Oh yeah. It’s our fault, as NBC insists a second time for bad measure:

“Record sea surface temperatures could fuel rapid intensification, a phenomenon in which hurricane winds ramp up suddenly as the storm nears shore. Climate change makes that process more likely.”

Journalist says. So it’s very clear unless it’s not:

“The high forecast doesn’t necessarily mean that a strong hurricane will make landfall in the U.S., however. ‘We have no idea where the storms are going to go, but in general when you throw a heckuva lot of darts at the board — one of them starts to stick,’ [“a meteorologist at Colorado State University who specializes in Atlantic basin seasonal hurricane forecasts”, Philip] Klotzbach said.”

Starts to stick? Who writes this stuff? When you throw darts, they have to continue to stick or you don’t get any points. As these predictors aren’t going to.

Incidentally Ryan Maue points out that:

“While the Atlantic hurricane season is expected to be hyperactive as La Niña intensifies into the summer and fall, the Pacific’s typhoon and hurricane activity will be well-below normal, perhaps record quiet. It averages out on our Blue Marble”.

And maybe it does. But not in our red media.

The latest Heatmap piece says:

“While the National Oceanic and Atmospheric Administration has yet to release its official hurricane forecast for the year, The Weather Company has predicted that the 2024 season ‘could be one of the most active on record.’”

And you could be lucky in love this summer. But you might not. Time may tell.

5 comments on “Bad prediction rising”

  1. Ever since The Weather Channel started putting their reporters on the beach during the landfall of a tropical storm this hurricane thing has been a ratings bonanza! Sadly the tropical storms are not cooperating, even the ones that do form often stay out in the middle of the Atlantic Ocean...very saaad! BTW, most of the US oil refining capacity on the Gulf of Mexico was moved inland around Houston so tropical storms could not damage them after a tropical storm trashed a bunch of refineries located around New Orleans!
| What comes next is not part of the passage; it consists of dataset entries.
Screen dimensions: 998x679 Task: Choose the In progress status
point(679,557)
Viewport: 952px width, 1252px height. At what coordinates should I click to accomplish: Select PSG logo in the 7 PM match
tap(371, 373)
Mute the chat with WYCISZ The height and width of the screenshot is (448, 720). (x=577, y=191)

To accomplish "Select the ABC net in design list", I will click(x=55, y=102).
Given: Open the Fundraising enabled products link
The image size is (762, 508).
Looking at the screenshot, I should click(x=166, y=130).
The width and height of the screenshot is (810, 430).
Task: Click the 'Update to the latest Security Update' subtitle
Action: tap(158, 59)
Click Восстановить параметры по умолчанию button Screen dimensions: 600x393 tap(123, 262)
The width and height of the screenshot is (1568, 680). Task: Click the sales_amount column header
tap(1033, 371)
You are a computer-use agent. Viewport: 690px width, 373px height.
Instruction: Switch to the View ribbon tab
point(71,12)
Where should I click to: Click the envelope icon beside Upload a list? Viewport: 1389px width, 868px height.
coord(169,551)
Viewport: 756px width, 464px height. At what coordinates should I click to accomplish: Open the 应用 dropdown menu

I believe this refinery trashing happened in 1949!

  2. "Storms get names when their wind speeds reach 39 mph or higher."
    This seems rather arbitrary to me, so expect the number to change as the journalistic need for more alarmist headlines increases. Expect headlines such as "Meteorologists predict storm Joe Biden to bring deadly wind gusts of up to 15 mph"

  3. Axios, "...an unprecedented cocktail of dangerous air". I like that, has some real zip to it.
    These guys should write ad copy... or wait, that's what they are actually doing.

  4. Here in Australia, we were going to have a rain bomb yesterday. Proven by blue weather maps over cities with water falling.
    Now in Adelaide, on Wednesday, we had about 20mm. Well within our storm water capability.
    Point is, this rain event (?) was not a bomb. Why describe it such???

  5. Does anybody keep score on these annual hurricane predictions from NOAA? I wonder what their batting average looks like? If it’s less than .500 , then they’re idiots who should find other work. Like playing in a band for instance, in a bar for the tip jar, and with no day job to keep anymore.